Extracted text ::
-*-*-
Reputation: 1022
Here's the code I'm running :
Dim descriptionMatches As MatchCollection = Regex.Matches(pageJSON, "\[\[(([\w]+[\s]*)+)\]\], (([\w]+[\s]*)+)\\n")
Console.WriteLine(descriptionMatches.Count)
Now, everything works fine until the last line. Looks like the MatchCollection.Count() method takes really long to execute, so long, I've run the program for more than 2 minutes...
Here's some additional information.
When I cut the regex pattern to just "\[\[(([\w]+[\s]*)+)\]\]"
I get 35 matches and it's seemingly instantaneous.
When I use a for loop to parse through the MatchCollection, if I use a loop in the form of for i=0 to matchcollection.count, the loop doesn't get executed (like the regex is still trying to analyse the input string. And if I use a for each (the difference is that the latest uses an iterator) I get to about the 15th match before it freezes. Weird isn't it?
-*-*-
Work to complete ::
(1) Answer these from the post about the slow regex match count:
(a) How many matches does the shortened pattern return?
(b) For how long has the program been left running at the last line?
(c) Using a for each loop, at about which match does it freeze?
(2) Extend the post about the slow regex match count, picking up after its final sentence.
The rows play no part in any of this.
-*-*-
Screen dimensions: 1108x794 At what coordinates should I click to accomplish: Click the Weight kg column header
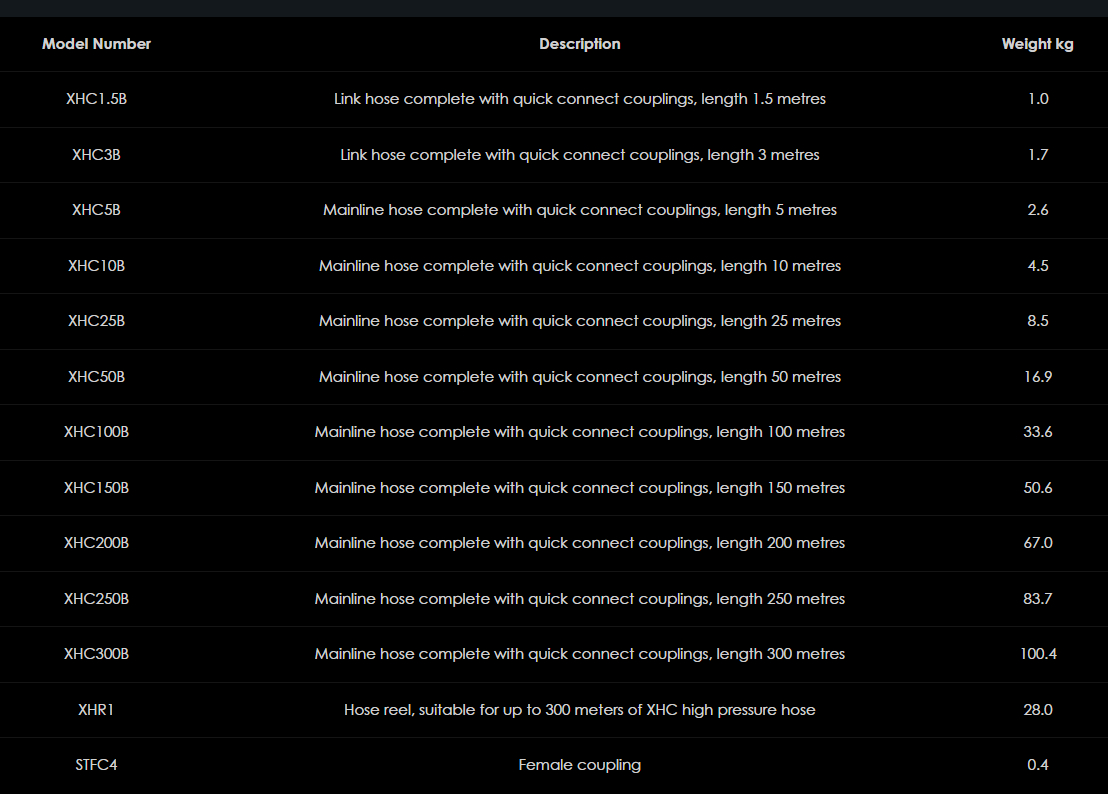coord(1037,44)
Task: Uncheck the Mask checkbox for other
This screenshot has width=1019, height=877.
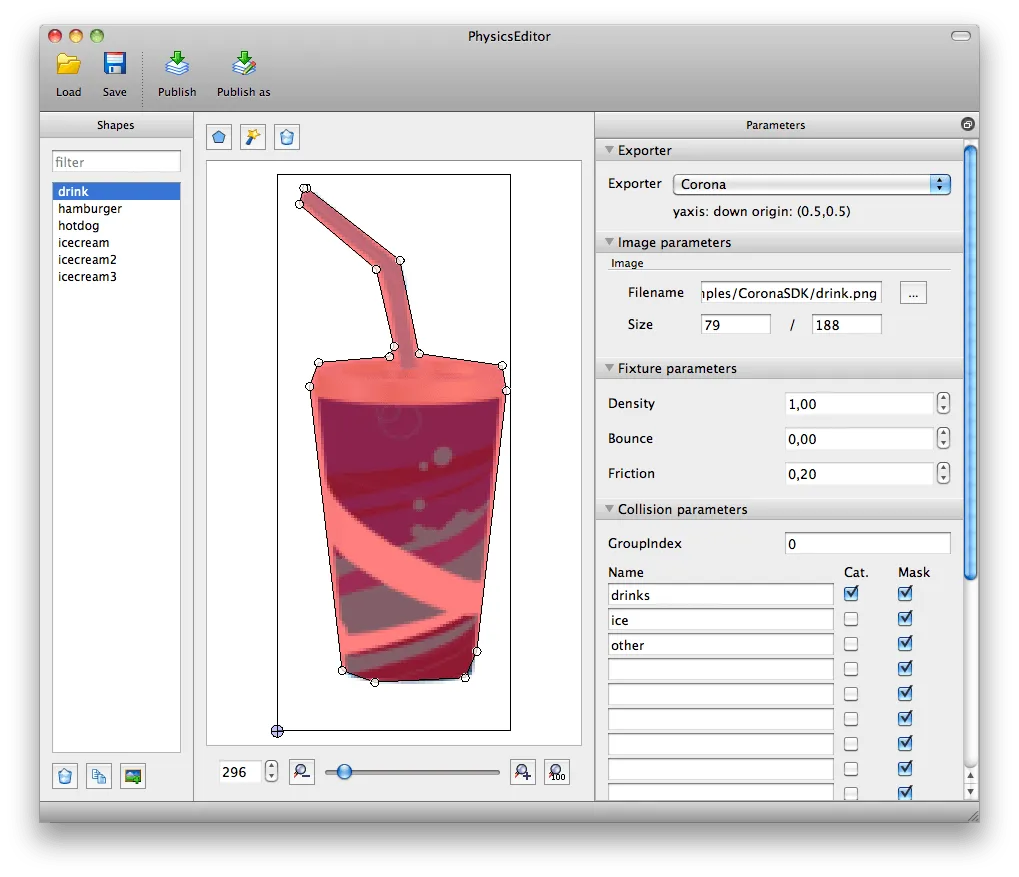Action: tap(904, 643)
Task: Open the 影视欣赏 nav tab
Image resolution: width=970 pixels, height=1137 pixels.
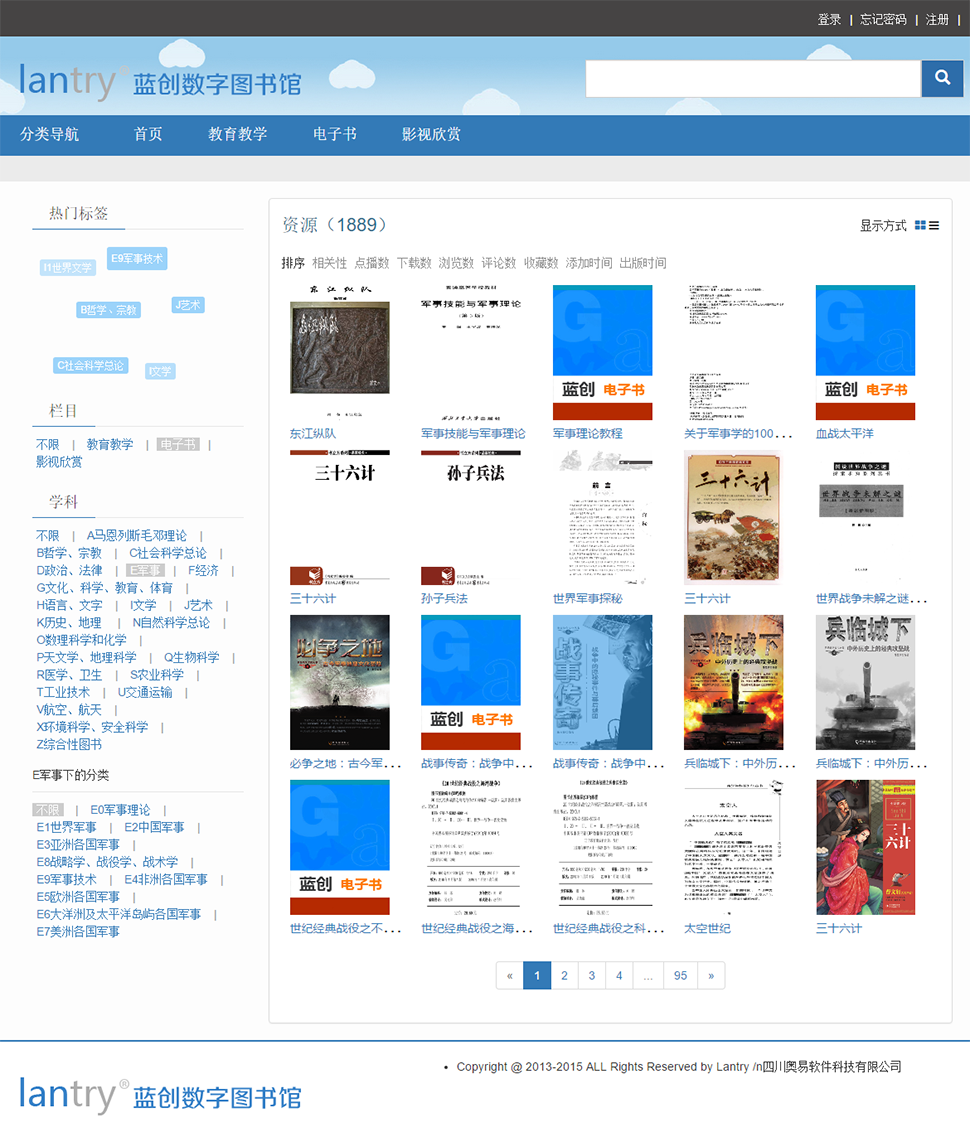Action: (431, 134)
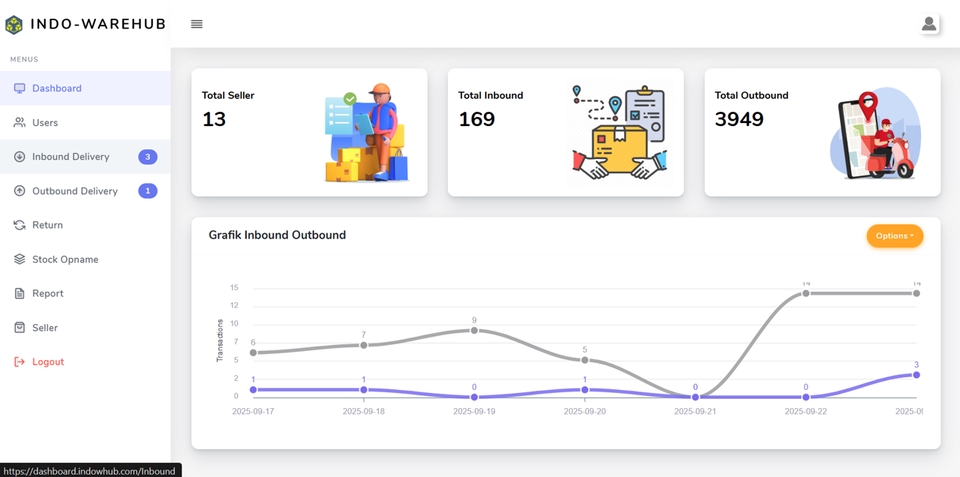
-*-*-
Outputs ::
(1)
(a) 35
(b) More than 2 minutes
(c) About the 15th

(2)
Here's the a link to the string I'm trying to match, as you will see, it's not the longest string ever : Wikipedia API result for SRS
In the probable case where my pattern is the problem and you want to suggest me a new pattern, what I'm trying to match looks like this :
[[Name of item]], description of item\n
I've used regular expressions a lot in the past and this has never happened to me. If someone knows what is the problem, could you please tell me what it is and how to fix it?
Upvotes: 1
Views: 91
Reputation: 46375
You want to match two [[
followed by something followed by two ]]
. Make it simple for yourself:
\[\[([^][]+)\]\], (.*?)\\n\*
See it at work at http://regex101.com/r/kK5rO4
Explanation:
\[\[ find two literal [[ in a row
([^][]+) match at least one character that is not ] or [ (note - the order matters)
and "save" that match (so you can pull it out later)
\]\] all the fun stops when you hit two closing brackets
(but since the match already said "no closing brackets" there is no backtracking)
, match comma followed by space
(.*?) match the least amount you can until you get to…
\\n\* literal \n* (both the \ and the * need a backslash to escape them
You need a g
flag for a conventional regex to match "all instances" but I think that's taken care of by the rest of your code, effectively.
Upvotes: 4
Reputation: 41991
Your regular expression leads to "catastrophic backtracking", making it too complex.
Consider rewriting your regex to be more possessive.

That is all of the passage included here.